舞台はニューヨーク、マンハッタン。ハーバード大学を飛び級で卒業した19歳のキャリー(ベル・パウリー)は、仕事も友人も持たず、本を読んでばかりの毎日を過ごしている。

ある日、唯一の話し相手であるセラピストのペトロフ(ネイサン・レイン)から「すべてを叶えると幸せになる」というリストを渡され、そこに書かれた6つの課題を1ヶ月の間に実行するように言われる。キャリーは半信半疑ながらも、それらを実行していく。

マイ・プレシャス・リスト

2018年10月20日に公開された本作に登場するのは、1週間に17冊も本を読むIQ185の頭脳を持つコミュ力ゼロ女子。

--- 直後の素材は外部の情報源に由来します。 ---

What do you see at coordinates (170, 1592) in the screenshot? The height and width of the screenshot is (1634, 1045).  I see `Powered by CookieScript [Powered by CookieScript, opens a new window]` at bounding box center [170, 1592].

人と話すのが苦手、思い込みが激しい……天才にも関わらず不器用で人生をうまく乗りこなせない屈折女子のキャリー。

嫌々ながらもセラピストに渡されたリストを実践していくうちに、人と関わる面倒さと素晴らしさといった複雑ながらも大切な事を少しずつ経験し、理解していく。14歳でハーバード大学に入学し、優秀な成績で卒業しても、愛は人を愚かにするし、幼くもする。それが恋人同士の愛でも、親子の愛でも。

優れたものや美しい完璧なものだけが素晴らしいのではないと学ぶ旅こそが、人を孤独から救うのだと知る物語だ。

マイ・プレシャス・リスト

終わりに

映画の中の天才たちの姿から見えてくるのは、あくなき探究心と向上心、そして才能ゆえの孤独。皮肉なことに、その孤独が彼らの人生をさらにドラマチックに輝かせているようにすら見える。

私たちは天才たちのその非凡な才能に魅せられ、彼らの孤独にさえも、自分が持ち得ない憧れのものとして引き寄せられるのかもしれない。